Also called: Brady-Tachy Syndrome, SSS, Tachy-Brady Syndrome, Sinus Node Dysfunction

- Summary
- About sick sinus syndrome
- Potential causes
- Signs and symptoms
- Diagnosis methods
- Treatment and prevention
- Questions for your doctor

Reviewed By:
Abdou Elhendy, MD, PhD, FACC, FAHA
Robert I. Hamby, M.D., FACC, FACP
Suneet Mittal, M.D., FACC

Treatment and prevention of SSS

Because of the nature of the symptoms, sick sinus syndrome (SSS) often is not diagnosed until its advanced stages. If the syndrome is detected even though it is producing no symptoms, no treatment is necessary. However, if the patient is taking medications that may worsen the condition, those medications likely will be stopped and/or replaced with safer alternatives.

Treatment is necessary once SSS enters the advanced stages. The most common treatment is a combination of an artificial pacemaker and antiarrhythmic medications.

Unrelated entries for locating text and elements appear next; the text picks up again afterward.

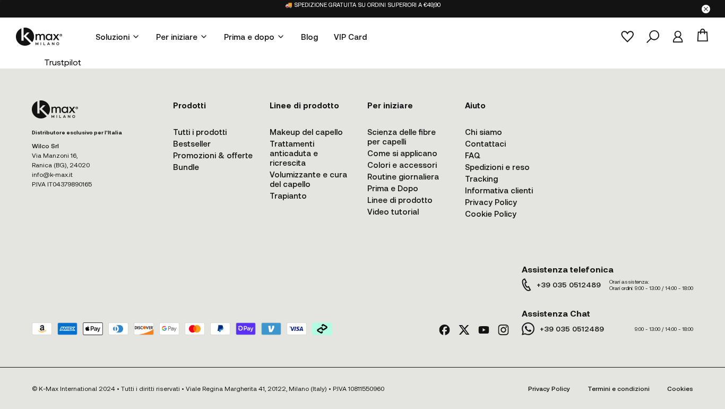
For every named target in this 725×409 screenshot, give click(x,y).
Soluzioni (113, 36)
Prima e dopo (249, 36)
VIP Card (350, 36)
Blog (309, 36)
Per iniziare (176, 36)
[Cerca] (652, 36)
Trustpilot (62, 62)
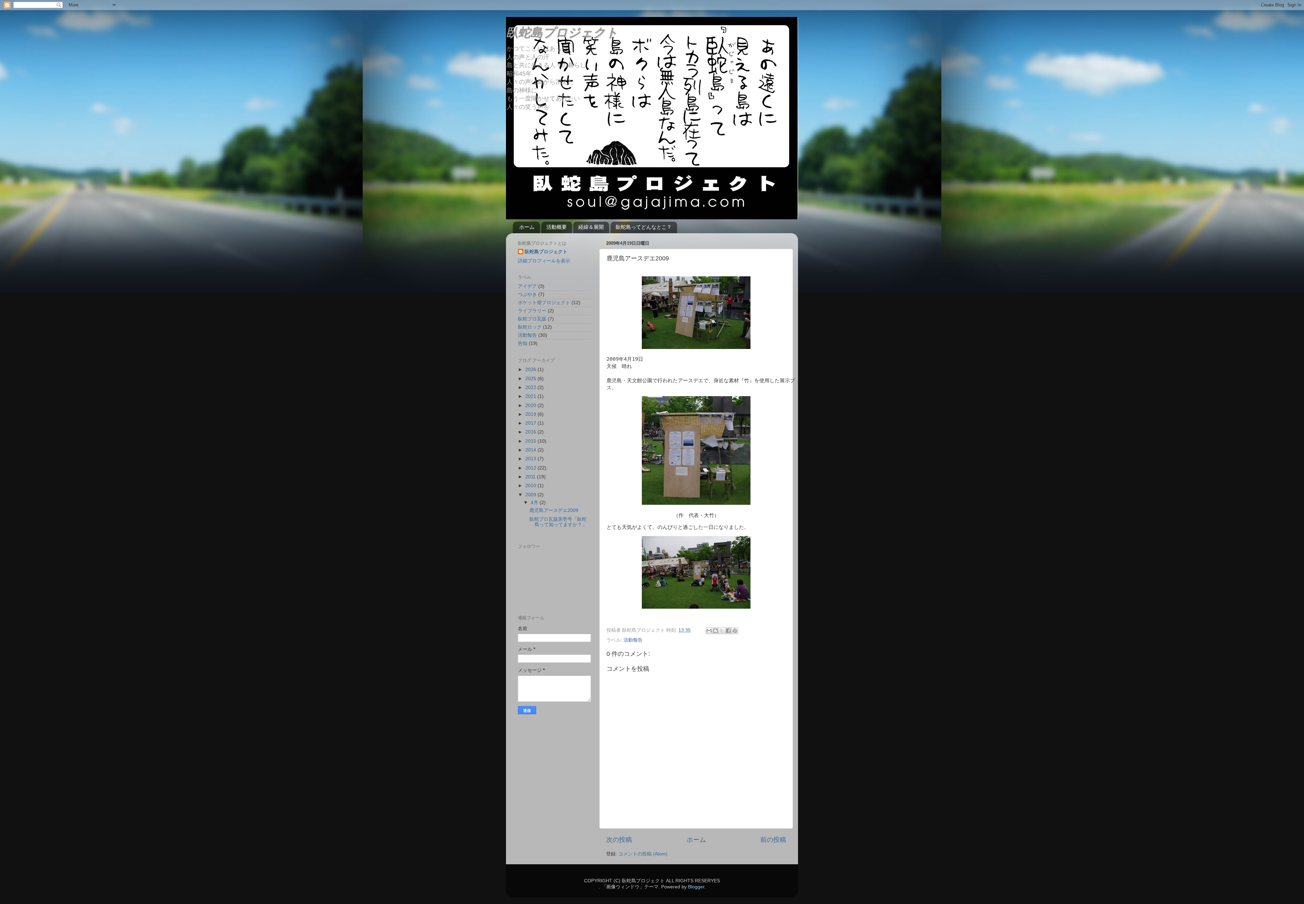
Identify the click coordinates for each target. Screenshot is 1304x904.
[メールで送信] (709, 630)
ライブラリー (532, 310)
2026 (531, 369)
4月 (535, 502)
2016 (531, 432)
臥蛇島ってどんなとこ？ (644, 227)
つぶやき (527, 294)
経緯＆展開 (591, 227)
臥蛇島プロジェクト (562, 32)
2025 (531, 378)
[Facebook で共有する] (728, 630)
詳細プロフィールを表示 (544, 260)
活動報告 (632, 640)
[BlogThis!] (715, 630)
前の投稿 (773, 839)
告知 (522, 343)
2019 (531, 414)
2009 (531, 494)
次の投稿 (619, 839)
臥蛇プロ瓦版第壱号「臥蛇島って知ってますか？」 (558, 522)
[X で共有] (722, 630)
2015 (531, 441)
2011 (531, 476)
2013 (531, 458)
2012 (531, 468)
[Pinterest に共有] (734, 630)
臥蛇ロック (530, 327)
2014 (531, 450)
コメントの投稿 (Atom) (643, 853)
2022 (531, 387)
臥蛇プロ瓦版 (532, 318)
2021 (531, 396)
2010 (531, 485)
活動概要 (556, 227)
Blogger (696, 886)
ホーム (527, 227)
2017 (531, 423)
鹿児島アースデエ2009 (553, 510)
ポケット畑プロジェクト (544, 302)
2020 (531, 405)
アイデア (527, 286)
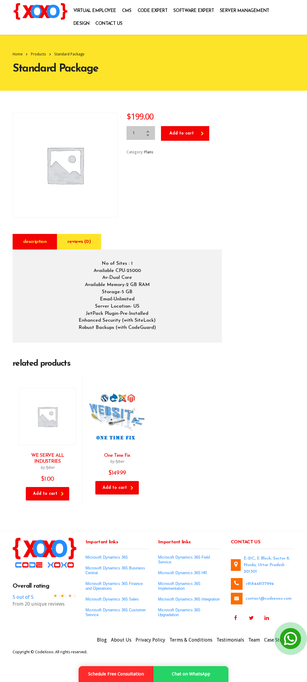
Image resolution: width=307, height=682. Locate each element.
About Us (121, 640)
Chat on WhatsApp (191, 674)
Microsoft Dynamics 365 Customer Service (115, 612)
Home (17, 54)
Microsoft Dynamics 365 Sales (112, 599)
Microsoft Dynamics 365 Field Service (184, 559)
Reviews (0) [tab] (79, 241)
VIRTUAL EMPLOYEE (94, 11)
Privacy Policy (150, 640)
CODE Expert (152, 11)
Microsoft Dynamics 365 (106, 557)
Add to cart (181, 133)
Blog (102, 640)
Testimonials (230, 640)
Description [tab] (34, 241)
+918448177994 (260, 584)
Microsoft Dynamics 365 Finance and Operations (114, 586)
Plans (148, 152)
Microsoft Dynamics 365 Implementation (179, 586)
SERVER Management (244, 11)
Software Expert (193, 11)
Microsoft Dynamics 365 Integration (189, 599)
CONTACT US (108, 24)
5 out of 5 (23, 597)
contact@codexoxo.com (268, 598)
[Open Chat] (290, 638)
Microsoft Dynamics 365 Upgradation (179, 612)
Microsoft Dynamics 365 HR (182, 573)
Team (254, 640)
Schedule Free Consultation (116, 674)
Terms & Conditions (190, 640)
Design (81, 24)
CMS (126, 11)
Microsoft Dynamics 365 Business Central (115, 570)
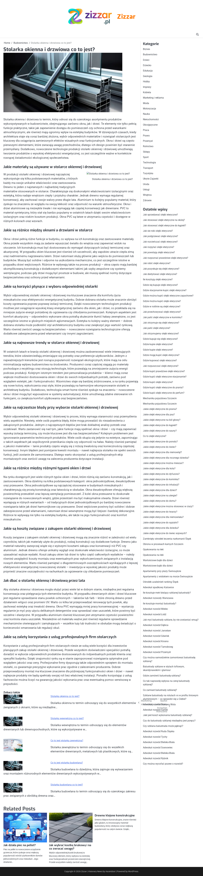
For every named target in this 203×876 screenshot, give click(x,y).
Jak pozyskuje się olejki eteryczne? (161, 268)
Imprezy (147, 86)
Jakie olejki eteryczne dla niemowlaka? (163, 517)
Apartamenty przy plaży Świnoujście (162, 571)
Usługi (146, 189)
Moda (146, 103)
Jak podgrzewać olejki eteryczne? (160, 236)
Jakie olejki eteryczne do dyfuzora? (161, 473)
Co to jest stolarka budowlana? (67, 762)
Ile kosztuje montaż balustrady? (159, 603)
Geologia (147, 76)
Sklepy (146, 151)
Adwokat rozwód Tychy (155, 736)
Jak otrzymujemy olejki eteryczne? (161, 333)
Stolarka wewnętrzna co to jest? (67, 718)
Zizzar (126, 17)
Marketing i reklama (153, 97)
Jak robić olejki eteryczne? (156, 263)
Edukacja (148, 70)
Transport (148, 168)
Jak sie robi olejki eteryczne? (158, 230)
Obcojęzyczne (150, 124)
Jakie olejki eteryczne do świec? (159, 447)
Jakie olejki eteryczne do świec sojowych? (165, 533)
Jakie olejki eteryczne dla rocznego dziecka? (166, 457)
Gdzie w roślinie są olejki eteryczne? (161, 306)
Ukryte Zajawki (150, 178)
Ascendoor (110, 871)
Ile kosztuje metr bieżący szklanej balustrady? (167, 592)
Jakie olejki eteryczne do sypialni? (160, 522)
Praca (146, 130)
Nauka (146, 113)
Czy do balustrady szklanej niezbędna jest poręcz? (169, 720)
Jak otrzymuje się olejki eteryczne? (161, 322)
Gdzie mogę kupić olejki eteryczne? (161, 355)
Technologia (149, 162)
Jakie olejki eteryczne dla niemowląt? (162, 452)
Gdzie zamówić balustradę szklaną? (162, 675)
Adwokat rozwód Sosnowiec (158, 747)
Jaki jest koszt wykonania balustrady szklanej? (167, 715)
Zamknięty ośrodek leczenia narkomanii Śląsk (167, 538)
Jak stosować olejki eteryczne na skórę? (164, 220)
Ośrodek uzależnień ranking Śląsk (160, 581)
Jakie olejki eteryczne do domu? (159, 500)
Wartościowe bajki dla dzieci (158, 560)
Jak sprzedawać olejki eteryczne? (160, 214)
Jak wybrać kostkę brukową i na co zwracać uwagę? (70, 846)
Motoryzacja (149, 108)
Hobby (146, 81)
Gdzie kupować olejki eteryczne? (160, 360)
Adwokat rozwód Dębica (155, 625)
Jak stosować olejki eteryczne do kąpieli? (164, 225)
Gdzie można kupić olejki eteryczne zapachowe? (168, 295)
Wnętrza (147, 194)
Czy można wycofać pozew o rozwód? (163, 763)
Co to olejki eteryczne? (154, 436)
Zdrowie (147, 200)
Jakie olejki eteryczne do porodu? (160, 441)
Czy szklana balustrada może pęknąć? (163, 726)
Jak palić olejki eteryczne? (156, 328)
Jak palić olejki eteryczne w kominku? (162, 317)
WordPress (133, 871)
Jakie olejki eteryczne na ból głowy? (161, 419)
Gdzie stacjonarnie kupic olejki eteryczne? (165, 290)
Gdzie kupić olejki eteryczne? (158, 382)
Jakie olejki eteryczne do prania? (160, 409)
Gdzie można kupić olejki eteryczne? (162, 301)
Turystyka (148, 173)
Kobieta (147, 92)
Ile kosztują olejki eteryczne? (158, 279)
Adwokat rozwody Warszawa (158, 598)
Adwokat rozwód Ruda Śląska (158, 731)
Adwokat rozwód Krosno (156, 641)
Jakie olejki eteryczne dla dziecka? (161, 527)
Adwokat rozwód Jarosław (157, 630)
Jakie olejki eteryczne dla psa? (159, 414)
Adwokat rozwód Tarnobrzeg (158, 646)
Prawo (146, 135)
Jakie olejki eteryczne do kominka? (161, 479)
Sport (146, 157)
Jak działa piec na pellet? (19, 845)
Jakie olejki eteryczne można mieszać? (163, 463)
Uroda (146, 184)
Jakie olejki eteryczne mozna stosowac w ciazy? (168, 506)
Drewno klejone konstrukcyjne (115, 815)
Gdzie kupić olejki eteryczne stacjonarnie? (165, 376)
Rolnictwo (148, 146)
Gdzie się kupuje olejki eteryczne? (160, 284)
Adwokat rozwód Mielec (155, 608)
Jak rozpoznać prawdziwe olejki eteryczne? (165, 257)
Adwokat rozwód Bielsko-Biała (159, 742)
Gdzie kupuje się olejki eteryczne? (160, 338)
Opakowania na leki (153, 549)
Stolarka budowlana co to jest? (67, 784)
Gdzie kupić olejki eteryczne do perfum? (163, 392)
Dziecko (147, 65)
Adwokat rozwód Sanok (155, 709)
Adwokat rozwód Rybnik (155, 758)
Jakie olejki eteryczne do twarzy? (160, 511)
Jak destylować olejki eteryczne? (160, 274)
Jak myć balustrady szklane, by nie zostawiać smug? (171, 619)
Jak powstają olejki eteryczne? (159, 252)
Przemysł (148, 141)
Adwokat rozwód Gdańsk (156, 636)
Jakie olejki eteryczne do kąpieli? (160, 425)
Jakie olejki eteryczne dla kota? (159, 468)
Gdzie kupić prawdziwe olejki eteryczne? (164, 371)
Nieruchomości (151, 119)
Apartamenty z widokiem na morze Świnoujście (168, 576)
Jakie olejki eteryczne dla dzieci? (160, 490)
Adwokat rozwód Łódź (154, 614)
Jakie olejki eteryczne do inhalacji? (161, 484)
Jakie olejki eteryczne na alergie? (160, 495)
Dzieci (146, 60)
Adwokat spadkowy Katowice (158, 587)
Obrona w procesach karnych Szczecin (163, 544)
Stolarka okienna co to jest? (65, 696)
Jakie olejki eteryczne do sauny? (160, 430)
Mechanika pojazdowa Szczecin (160, 398)
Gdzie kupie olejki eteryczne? (158, 344)
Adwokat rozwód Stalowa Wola (159, 704)
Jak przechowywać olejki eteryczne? (162, 311)
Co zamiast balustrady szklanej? (160, 690)
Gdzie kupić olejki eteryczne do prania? (163, 387)
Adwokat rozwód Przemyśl (157, 652)
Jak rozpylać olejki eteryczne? (158, 247)
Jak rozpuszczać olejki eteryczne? (160, 366)
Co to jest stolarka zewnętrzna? (67, 740)
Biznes (146, 49)
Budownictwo (150, 54)
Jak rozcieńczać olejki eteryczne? (160, 241)
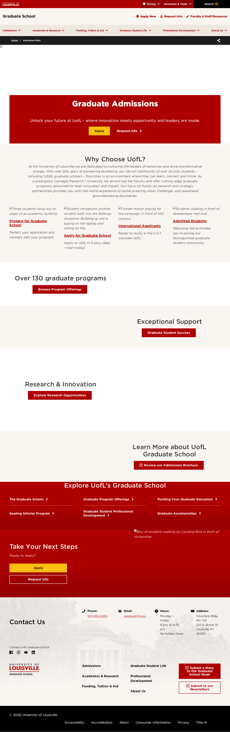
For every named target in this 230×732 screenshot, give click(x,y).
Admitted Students (190, 221)
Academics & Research (100, 676)
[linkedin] (33, 652)
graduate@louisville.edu (136, 616)
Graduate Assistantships (177, 513)
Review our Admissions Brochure (171, 465)
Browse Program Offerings (59, 289)
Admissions (91, 666)
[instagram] (18, 652)
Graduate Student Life (148, 666)
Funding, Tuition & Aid (100, 686)
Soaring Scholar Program (30, 513)
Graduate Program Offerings (106, 499)
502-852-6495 (97, 616)
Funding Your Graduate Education (185, 499)
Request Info (127, 131)
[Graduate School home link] (24, 669)
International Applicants (139, 226)
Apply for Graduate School (87, 235)
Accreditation (102, 722)
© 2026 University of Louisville (33, 715)
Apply (99, 131)
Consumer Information (153, 722)
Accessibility (74, 722)
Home (14, 40)
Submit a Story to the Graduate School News (200, 671)
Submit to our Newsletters (201, 687)
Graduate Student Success (168, 332)
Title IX (201, 722)
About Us (138, 691)
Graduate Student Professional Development (108, 513)
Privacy (183, 722)
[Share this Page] (218, 40)
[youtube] (26, 652)
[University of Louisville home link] (11, 4)
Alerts (124, 722)
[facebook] (11, 652)
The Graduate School (26, 499)
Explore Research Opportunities (60, 395)
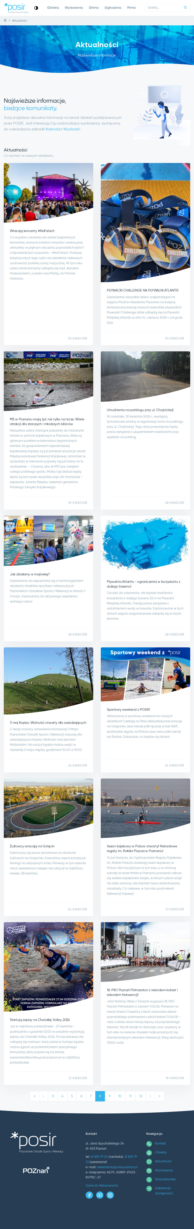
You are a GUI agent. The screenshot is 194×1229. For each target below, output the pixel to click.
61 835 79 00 (99, 1157)
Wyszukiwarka (165, 1179)
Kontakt (160, 1143)
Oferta (94, 7)
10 (119, 1096)
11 (130, 1096)
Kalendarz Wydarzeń (63, 129)
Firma (131, 7)
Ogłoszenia (113, 7)
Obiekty (53, 7)
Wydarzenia (74, 7)
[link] (36, 7)
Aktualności (163, 1161)
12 (140, 1096)
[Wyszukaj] (185, 8)
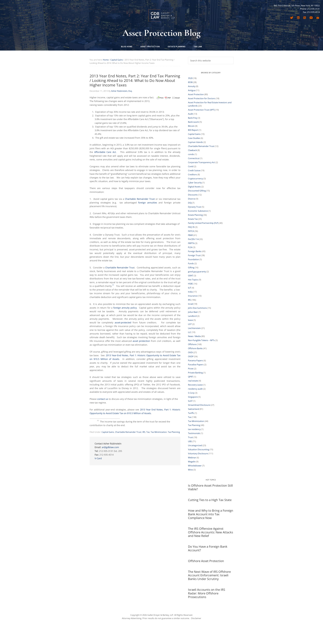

Pacemakers are devices implanted into the patient’s chest to replace the sinus node as the pace setter for the heart’s rhythm. They are implanted during a minor surgical procedure, and a short stay in the hospital may be required. When treating SSS, a dual-lead (or dual-chamber) pacemaker is the most common type used. Dual-lead pacemakers send electrical leads to both an atrium (one of two upper heart chambers) and a ventricle (one of two lower heart chambers), stimulating both chambers. This helps prevent the atrial fibrillation commonly associated with SSS. In addition, the dual–chamber pacemaker has the ability to synchronize the contraction of the atrium and ventricle to more closely resemble the natural action of the heart.

Pacemaker

Patients may still experience certain arrhythmias following pacemaker insertion, including:

  • Paroxysms of atrial tachycardia. A sudden and rapid rhythm in the atria.

  • Atrial flutter. An abnormally fast signal coming from the atria at a rate of 160 to 240 times per minute. The atrioventricular node is only able to process 1 beat of the ventricles for every four signals coming from the atria.

  • Atrial fibrillation. A condition in which the upper chambers of the heart (atria) quiver instead of beat at a regular rate. In this case, the physician may also prescribe an anticoagulant to prevent blood clots from forming in the atria and causing a stroke.

Antiarrhythmic medications may be prescribed along with the pacemaker to control the abnormal heart rhythms. The most common antiarrhythmic medications prescribed for SSS are calcium channel blockers. Also called calcium antagonists, these are non-habit-forming medications that prevent the flow of calcium ions into the muscle cells of the heart and blood vessels, causing them to widen and relax. As a result, the heart and blood vessels relax, increasing the supply of oxygen-rich blood to the heart, lowering blood pressure and reducing the heart’s workload.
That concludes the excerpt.